Marketing News South Africa

Surviving tough times

Strategic planning is frequently neglected by companies in favour of fire fighting. While the latter is more satisfying, it frequently ignores the fact that the organisation is going down the tubes. This was a key message given by a global expert on services marketing, Dr Christopher Lovelock, speaking earlier this month at the first function of the newly formed Marketing Federation of Southern Africa.

Earlier, Dr Lovelock had outlined the ways in which a service company can strategise to effectively ride the storm of a downturn.

"The classic response is to cut costs and reduce prices. For example, marketing expenses are reduced and long-term advertising is cut," he said.

However, in cutting costs, it was essential to do so without destroying service quality, he told delegates to last week's breakfast presentation: "Poorly thought-out cost cutting reduces the quality of service and thereby customer satisfaction."

Costs that should be cut are those that don't enhance the service value of an organisation, such as persistent overcapacity and bureaucracy.

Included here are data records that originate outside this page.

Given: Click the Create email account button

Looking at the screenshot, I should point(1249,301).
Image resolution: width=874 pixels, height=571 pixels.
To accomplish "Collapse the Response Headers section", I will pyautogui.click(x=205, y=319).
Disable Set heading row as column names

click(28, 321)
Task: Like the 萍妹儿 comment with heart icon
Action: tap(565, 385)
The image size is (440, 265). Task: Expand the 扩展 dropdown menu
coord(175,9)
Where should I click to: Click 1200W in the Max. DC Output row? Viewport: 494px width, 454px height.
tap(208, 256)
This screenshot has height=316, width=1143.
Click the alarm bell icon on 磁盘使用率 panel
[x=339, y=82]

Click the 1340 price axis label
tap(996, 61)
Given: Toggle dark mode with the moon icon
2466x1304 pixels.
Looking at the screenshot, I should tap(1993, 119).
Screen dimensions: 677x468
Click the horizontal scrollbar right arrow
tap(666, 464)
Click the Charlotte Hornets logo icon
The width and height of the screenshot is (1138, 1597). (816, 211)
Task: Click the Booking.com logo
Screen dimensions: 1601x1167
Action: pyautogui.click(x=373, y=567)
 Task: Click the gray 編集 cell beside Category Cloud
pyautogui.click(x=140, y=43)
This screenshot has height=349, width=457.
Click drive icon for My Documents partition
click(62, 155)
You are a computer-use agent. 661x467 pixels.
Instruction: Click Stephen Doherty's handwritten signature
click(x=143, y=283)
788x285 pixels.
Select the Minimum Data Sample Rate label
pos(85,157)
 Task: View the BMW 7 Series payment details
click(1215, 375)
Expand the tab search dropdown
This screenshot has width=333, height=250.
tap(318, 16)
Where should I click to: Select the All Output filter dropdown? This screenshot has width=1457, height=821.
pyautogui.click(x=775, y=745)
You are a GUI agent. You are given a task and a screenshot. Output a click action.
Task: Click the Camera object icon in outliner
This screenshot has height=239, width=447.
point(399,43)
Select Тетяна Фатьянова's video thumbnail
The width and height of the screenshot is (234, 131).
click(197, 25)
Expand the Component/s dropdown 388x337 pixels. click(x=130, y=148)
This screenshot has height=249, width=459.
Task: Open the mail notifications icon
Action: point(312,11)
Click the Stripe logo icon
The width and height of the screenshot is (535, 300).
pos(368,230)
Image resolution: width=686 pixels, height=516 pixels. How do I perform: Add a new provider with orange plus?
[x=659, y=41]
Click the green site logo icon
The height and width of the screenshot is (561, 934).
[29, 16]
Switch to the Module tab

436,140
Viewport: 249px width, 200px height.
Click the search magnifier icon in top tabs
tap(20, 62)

One of the most effective ways of surviving a downturn or a squeeze on resources was for a company to prioritise its market segments, and recognise the profitability of different segments. If a company has done this, it can build a portfolio of segments that will spread its risk, so that if there is a downturn in one segment, it can turn to another one.

Dr Lovelock also said that the long-term view required continued marketing spend. The qualities to emphasise in a recession are value, trust and reliability, while messages based on fear, weird humour, adventure and experimentation should be avoided.

Responding to a question, Dr Lovelock noted that there were not many new "secrets" in marketing practice. The way companies organise and execute common sense issues in a strategic way makes the difference, he added.

Companies should take time and energy to implement what they know to be good service practice. An important question to ask was how things would be different as a result of what a company is doing for its customers.